August 17, 2021
In early morning news that will delight most (if not all) Sixers fans, Joel Embiid has agreed to a four-year, $196 million supermax extension to remain in Philadelphia, a source confirmed to PhillyVoice on Tuesday morning. Embiid's contract has a player option in the fourth year and no injury provisions in the event Embiid misses time due to injury, according to ESPN's Ramona Shelburne.

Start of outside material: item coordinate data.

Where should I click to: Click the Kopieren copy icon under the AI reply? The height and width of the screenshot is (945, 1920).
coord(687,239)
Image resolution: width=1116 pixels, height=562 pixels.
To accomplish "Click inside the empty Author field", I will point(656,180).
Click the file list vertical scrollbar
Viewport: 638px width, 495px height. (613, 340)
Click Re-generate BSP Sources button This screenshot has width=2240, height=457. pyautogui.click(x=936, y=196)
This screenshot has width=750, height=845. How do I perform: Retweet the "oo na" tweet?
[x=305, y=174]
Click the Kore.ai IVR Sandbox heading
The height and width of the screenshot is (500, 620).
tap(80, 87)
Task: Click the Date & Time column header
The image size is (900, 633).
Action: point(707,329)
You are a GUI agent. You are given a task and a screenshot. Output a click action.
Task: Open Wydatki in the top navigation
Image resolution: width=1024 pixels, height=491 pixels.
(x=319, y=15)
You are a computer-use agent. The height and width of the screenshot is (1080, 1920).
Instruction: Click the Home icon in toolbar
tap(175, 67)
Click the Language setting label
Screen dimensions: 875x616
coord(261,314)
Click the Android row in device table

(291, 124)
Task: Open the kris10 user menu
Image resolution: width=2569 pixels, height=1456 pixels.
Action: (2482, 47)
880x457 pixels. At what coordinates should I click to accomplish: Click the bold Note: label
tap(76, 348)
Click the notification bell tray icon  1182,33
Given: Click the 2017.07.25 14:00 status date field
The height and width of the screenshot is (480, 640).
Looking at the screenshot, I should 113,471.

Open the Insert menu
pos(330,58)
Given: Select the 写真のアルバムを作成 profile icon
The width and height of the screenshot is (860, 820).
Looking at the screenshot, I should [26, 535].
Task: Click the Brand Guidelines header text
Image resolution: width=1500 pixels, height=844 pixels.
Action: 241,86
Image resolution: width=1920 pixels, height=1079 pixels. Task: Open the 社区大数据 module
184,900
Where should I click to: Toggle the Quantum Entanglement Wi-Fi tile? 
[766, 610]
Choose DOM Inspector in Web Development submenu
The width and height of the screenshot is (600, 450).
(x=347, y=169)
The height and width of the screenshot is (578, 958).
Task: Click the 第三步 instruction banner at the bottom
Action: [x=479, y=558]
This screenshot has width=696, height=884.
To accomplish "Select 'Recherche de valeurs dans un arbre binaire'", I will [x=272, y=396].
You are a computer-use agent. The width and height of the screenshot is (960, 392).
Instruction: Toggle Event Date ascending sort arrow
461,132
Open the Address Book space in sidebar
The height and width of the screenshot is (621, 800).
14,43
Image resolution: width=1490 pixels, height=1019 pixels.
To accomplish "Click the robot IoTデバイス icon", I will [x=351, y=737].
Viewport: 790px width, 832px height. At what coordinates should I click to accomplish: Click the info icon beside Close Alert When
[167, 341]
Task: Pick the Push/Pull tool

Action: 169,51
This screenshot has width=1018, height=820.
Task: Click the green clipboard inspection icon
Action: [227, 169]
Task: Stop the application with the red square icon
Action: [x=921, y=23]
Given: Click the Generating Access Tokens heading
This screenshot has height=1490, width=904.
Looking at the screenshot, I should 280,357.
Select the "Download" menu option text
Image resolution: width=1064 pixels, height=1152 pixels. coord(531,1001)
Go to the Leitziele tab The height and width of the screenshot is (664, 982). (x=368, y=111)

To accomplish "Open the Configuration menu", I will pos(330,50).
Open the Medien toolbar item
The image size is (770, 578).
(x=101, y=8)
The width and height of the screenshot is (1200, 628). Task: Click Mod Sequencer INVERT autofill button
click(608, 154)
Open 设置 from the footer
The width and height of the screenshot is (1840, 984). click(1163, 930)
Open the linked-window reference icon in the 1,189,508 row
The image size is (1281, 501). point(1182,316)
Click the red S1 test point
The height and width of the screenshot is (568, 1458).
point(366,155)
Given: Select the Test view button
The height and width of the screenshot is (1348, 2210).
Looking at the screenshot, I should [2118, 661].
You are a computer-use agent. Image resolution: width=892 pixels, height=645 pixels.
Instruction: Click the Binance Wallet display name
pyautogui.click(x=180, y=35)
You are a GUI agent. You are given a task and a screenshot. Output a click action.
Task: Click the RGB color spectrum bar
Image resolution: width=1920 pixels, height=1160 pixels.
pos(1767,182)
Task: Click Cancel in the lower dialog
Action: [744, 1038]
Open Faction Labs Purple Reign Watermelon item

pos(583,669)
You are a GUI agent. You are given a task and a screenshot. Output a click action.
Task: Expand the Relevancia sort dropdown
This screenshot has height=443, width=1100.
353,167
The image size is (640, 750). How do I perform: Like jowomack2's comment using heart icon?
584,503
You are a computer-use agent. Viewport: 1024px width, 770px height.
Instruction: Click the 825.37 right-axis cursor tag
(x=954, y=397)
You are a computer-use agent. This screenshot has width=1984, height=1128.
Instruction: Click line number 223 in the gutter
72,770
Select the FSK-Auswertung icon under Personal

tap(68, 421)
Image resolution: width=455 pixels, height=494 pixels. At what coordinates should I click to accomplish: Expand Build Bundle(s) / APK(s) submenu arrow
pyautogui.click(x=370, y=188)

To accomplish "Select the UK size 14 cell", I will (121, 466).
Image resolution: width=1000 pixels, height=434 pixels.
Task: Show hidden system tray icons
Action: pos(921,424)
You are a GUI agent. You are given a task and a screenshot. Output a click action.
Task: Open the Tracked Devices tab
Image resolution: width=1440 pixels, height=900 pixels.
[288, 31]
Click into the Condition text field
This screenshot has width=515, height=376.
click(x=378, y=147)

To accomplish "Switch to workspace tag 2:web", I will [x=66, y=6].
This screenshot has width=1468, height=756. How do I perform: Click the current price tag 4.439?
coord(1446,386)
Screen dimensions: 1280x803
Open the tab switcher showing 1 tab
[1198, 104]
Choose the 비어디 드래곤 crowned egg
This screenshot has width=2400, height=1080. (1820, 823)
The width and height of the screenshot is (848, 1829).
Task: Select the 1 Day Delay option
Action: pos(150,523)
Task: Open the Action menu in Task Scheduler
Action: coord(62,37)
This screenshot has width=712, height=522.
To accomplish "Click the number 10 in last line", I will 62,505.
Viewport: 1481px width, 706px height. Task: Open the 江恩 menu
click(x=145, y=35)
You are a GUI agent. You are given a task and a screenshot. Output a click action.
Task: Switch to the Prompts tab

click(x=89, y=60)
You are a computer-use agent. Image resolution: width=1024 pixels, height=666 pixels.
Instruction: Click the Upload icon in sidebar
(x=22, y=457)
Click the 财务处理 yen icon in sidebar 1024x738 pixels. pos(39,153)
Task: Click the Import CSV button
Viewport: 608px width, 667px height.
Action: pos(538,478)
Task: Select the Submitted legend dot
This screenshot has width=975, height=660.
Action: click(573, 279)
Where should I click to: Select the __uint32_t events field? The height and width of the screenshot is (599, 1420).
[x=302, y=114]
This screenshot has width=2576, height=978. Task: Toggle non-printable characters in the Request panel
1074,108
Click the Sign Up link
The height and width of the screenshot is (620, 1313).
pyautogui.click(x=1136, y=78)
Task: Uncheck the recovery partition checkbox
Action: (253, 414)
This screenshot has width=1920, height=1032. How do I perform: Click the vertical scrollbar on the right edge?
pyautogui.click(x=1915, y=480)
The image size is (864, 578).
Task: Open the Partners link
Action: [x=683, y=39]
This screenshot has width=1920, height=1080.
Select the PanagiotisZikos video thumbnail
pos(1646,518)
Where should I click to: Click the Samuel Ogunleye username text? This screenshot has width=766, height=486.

Though the offseason has centered around Ben Simmons and his future in Philadelphia, this is and was the biggest step of the offseason for Daryl Morey and Co. Embiid was slowly approaching the end of his previous contract in 2022-23, and the Sixers can now feel confident he'll be around until at least 2025-26, giving them at least half of a decade to move things around in an effort to build a contender around Embiid. At the very least, a contract denoting his status as the best player on the team was necessary, with the Sixers having handed out major deals to Ben Simmons and Tobias Harris in the interim.
Getting Embiid to agree to the extension early is important for a lot of obvious reasons, mostly that he is committed to the franchise and wants to win with the team who drafted him, something he has said on the record many times but ultimately has to be signaled via contract in today's NBA. And if the signal it sends to the Philadelphia brain trust is important, it is perhaps even more critical for what it says to other players around the league.
As the Sixers continue to bide their time in the hope of luring Damian Lillard (or another big star) to Philadelphia, Embiid's commitment gives them a critical piece of the sales pitch to any wantaway star. Any guy forcing his way out of a bad situation around the league can look at the Sixers and know Embiid will be there with them to compete years into the future. While the Sixers are not currently in a position to go out and recruit big free agents with Simmons and Harris on the books, that can change quickly if the Sixers are motivated enough to make a summertime splash. Embiid can go to another star with a simple message — I'm here for the long haul, so come and help me win.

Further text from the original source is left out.